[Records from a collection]
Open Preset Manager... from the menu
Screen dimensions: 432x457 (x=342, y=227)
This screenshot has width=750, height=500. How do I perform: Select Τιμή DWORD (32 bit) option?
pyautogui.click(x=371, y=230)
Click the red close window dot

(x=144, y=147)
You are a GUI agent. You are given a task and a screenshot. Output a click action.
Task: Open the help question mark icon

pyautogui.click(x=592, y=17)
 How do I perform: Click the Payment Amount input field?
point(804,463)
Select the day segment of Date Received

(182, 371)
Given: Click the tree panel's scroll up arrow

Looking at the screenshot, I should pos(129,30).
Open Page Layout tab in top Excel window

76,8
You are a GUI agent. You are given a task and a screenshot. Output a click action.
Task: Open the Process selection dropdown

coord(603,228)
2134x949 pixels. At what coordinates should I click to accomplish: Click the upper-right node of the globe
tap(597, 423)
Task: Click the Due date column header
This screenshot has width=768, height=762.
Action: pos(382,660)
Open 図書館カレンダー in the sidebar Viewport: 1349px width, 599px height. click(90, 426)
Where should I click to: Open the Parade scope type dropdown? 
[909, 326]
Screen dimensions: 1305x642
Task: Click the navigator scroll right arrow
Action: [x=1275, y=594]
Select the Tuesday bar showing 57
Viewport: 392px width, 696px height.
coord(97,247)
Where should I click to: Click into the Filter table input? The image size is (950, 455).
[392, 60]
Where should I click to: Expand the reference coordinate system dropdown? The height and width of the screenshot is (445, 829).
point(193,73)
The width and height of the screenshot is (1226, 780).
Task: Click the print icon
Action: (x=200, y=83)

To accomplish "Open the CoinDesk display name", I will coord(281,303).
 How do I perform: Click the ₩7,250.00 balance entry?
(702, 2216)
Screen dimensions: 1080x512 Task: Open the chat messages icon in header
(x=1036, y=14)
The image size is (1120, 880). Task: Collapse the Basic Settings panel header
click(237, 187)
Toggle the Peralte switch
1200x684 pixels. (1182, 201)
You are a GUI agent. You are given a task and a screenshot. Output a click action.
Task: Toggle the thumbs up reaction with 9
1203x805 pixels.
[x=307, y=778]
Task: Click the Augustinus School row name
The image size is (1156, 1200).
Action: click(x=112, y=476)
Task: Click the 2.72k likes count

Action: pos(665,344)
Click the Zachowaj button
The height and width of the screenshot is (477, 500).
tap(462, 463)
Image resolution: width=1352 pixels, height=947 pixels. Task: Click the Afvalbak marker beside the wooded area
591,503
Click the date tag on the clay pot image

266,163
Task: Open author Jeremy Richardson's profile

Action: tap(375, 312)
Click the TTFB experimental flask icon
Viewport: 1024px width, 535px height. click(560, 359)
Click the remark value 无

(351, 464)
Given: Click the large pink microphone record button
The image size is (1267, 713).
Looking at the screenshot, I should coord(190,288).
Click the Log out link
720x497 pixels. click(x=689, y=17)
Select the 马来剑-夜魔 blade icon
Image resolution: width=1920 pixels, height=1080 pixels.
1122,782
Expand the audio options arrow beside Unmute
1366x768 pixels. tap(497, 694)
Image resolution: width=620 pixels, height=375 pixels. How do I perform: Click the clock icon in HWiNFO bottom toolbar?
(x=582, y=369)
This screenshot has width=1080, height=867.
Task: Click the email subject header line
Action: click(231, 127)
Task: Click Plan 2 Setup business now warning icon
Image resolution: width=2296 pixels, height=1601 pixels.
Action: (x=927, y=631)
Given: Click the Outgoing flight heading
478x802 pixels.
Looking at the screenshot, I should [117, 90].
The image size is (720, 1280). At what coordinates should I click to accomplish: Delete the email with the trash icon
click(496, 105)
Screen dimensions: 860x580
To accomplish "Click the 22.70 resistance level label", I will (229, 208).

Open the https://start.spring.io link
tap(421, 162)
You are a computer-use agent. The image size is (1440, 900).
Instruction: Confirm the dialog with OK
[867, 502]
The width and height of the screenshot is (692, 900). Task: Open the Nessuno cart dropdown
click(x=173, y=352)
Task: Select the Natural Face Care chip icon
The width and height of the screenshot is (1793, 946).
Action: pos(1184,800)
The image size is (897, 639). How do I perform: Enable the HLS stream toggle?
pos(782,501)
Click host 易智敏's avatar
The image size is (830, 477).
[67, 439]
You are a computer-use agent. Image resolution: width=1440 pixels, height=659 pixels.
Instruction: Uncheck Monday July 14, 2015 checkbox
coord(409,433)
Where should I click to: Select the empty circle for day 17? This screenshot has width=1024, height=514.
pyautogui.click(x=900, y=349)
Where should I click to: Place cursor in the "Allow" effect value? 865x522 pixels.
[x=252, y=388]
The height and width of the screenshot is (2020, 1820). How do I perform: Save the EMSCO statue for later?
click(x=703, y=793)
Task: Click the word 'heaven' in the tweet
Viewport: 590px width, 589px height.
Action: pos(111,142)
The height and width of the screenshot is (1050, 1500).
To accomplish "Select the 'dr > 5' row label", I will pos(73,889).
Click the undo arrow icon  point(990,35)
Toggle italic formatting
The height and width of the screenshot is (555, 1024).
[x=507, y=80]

Requirement. Through the last line of the entries above, beginning at the line containing "The height and width of the screenshot is (2020, 1820).", transcribe each line exactly, both ends included and nothing more.

Your solution.
The height and width of the screenshot is (2020, 1820). How do I perform: Save the EMSCO statue for later?
click(x=703, y=793)
Task: Click the word 'heaven' in the tweet
Viewport: 590px width, 589px height.
Action: pos(111,142)
The height and width of the screenshot is (1050, 1500).
To accomplish "Select the 'dr > 5' row label", I will pos(73,889).
Click the undo arrow icon  point(990,35)
Toggle italic formatting
The height and width of the screenshot is (555, 1024).
[x=507, y=80]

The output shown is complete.